EXERCISE AIM.
Your answer is the lines from the one that has "Given: Expand the bottom panel with Öffnen" through the last line of the records below, retyped exactly and alone.

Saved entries
+--
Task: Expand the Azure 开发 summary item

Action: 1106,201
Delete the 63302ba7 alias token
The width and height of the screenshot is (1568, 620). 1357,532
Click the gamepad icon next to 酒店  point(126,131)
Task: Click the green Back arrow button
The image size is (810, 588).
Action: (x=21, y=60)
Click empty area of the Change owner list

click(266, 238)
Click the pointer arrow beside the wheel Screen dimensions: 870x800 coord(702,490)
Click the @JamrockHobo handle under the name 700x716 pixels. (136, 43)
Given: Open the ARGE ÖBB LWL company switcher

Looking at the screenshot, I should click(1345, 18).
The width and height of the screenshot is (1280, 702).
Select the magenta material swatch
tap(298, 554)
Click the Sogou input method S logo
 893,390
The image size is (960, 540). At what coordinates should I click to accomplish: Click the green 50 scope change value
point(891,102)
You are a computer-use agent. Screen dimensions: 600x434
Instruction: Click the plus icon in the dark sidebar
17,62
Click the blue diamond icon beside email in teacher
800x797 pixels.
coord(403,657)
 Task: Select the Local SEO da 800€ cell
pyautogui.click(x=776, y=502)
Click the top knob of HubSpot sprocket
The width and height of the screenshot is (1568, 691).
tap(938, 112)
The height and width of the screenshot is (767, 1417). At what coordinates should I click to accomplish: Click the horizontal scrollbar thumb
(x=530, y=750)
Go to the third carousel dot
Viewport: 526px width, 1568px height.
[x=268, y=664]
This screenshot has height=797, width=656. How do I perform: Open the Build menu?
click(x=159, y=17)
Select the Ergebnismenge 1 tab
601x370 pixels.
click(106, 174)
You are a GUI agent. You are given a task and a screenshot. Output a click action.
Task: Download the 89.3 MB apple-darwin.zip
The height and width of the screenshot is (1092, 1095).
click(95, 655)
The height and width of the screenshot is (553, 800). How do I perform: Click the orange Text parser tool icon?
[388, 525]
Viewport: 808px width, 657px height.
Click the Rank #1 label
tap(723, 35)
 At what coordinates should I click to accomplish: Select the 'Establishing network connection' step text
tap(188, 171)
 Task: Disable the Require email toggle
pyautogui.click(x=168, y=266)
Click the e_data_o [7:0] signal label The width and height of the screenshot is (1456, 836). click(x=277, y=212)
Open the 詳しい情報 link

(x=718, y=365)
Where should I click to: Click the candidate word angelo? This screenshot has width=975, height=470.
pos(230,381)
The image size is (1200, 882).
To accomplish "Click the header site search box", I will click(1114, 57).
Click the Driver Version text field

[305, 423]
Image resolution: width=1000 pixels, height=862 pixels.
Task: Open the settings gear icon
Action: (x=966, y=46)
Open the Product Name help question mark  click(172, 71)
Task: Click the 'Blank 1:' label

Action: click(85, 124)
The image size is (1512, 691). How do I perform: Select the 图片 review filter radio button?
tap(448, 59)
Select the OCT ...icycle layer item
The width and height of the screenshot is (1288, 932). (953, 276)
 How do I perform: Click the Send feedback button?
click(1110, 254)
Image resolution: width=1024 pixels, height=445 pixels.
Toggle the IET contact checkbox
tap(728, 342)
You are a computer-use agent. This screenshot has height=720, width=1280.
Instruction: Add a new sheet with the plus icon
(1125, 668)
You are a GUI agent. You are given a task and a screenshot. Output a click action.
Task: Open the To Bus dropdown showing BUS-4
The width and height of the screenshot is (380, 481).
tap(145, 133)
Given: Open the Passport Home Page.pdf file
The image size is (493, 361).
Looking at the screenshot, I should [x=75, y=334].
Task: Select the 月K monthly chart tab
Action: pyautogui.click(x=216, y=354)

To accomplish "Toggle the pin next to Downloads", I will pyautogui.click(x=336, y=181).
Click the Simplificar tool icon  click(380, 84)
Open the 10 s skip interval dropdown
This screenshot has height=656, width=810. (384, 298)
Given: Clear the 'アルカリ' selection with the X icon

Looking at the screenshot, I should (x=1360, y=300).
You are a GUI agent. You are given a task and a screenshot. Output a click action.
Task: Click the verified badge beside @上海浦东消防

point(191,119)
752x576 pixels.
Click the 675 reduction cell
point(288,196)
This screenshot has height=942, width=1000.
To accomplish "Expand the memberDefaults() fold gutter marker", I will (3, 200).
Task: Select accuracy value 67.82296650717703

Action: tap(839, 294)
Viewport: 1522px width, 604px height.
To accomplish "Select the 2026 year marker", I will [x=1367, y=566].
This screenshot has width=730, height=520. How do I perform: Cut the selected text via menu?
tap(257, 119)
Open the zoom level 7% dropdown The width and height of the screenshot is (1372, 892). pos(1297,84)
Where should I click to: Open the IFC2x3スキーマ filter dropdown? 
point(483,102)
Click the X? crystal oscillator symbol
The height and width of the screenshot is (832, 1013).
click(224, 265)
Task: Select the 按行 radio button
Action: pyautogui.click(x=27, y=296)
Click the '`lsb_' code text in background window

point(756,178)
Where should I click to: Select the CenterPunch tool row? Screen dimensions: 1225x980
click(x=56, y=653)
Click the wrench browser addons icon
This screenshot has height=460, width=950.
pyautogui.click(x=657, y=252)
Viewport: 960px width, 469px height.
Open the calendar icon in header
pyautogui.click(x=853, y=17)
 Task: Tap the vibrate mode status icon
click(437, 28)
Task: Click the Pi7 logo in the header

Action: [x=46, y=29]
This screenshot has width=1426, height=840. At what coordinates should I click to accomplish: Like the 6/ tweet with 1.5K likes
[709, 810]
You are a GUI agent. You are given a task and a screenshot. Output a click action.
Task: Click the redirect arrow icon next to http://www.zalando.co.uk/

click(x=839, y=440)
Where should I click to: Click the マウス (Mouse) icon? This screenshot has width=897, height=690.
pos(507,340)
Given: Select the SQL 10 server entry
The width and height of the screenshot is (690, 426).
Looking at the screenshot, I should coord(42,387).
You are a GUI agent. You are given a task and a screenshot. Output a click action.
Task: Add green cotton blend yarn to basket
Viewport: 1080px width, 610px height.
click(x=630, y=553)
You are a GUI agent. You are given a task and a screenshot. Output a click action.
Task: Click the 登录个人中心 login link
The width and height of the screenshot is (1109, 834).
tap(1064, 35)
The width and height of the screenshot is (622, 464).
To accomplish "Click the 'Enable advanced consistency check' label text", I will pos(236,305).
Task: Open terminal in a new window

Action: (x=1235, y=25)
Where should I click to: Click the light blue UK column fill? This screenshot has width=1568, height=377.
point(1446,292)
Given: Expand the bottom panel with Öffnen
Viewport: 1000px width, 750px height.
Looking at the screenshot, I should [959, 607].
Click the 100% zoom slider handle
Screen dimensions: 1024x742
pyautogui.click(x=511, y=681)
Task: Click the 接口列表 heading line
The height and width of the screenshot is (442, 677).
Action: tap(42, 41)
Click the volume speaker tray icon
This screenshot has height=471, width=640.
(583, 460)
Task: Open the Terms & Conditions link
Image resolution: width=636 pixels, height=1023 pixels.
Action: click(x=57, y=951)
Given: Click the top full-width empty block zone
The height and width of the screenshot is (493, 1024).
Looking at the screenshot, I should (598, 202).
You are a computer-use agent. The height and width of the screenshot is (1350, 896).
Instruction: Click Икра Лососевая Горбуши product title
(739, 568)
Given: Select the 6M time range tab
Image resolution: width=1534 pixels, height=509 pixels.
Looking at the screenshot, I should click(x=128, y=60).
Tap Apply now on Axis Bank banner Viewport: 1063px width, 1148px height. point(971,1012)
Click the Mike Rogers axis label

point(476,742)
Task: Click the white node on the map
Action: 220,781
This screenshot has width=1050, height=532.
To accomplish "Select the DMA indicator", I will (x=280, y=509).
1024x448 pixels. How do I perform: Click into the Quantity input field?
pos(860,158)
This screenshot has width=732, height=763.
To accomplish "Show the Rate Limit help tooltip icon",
+--
SOLUTION.
Given: Expand the bottom panel with Öffnen
Viewport: 1000px width, 750px height.
Looking at the screenshot, I should [959, 607].
Click the 100% zoom slider handle
Screen dimensions: 1024x742
pyautogui.click(x=511, y=681)
Task: Click the 接口列表 heading line
The height and width of the screenshot is (442, 677).
Action: tap(42, 41)
Click the volume speaker tray icon
This screenshot has height=471, width=640.
(583, 460)
Task: Open the Terms & Conditions link
Image resolution: width=636 pixels, height=1023 pixels.
Action: click(x=57, y=951)
Given: Click the top full-width empty block zone
The height and width of the screenshot is (493, 1024).
Looking at the screenshot, I should (598, 202).
You are a computer-use agent. The height and width of the screenshot is (1350, 896).
Instruction: Click Икра Лососевая Горбуши product title
(739, 568)
Given: Select the 6M time range tab
Image resolution: width=1534 pixels, height=509 pixels.
Looking at the screenshot, I should click(x=128, y=60).
Tap Apply now on Axis Bank banner Viewport: 1063px width, 1148px height. point(971,1012)
Click the Mike Rogers axis label

point(476,742)
Task: Click the white node on the map
Action: 220,781
This screenshot has width=1050, height=532.
To accomplish "Select the DMA indicator", I will (x=280, y=509).
1024x448 pixels. How do I perform: Click into the Quantity input field?
pos(860,158)
This screenshot has width=732, height=763.
To accomplish "Show the Rate Limit help tooltip icon",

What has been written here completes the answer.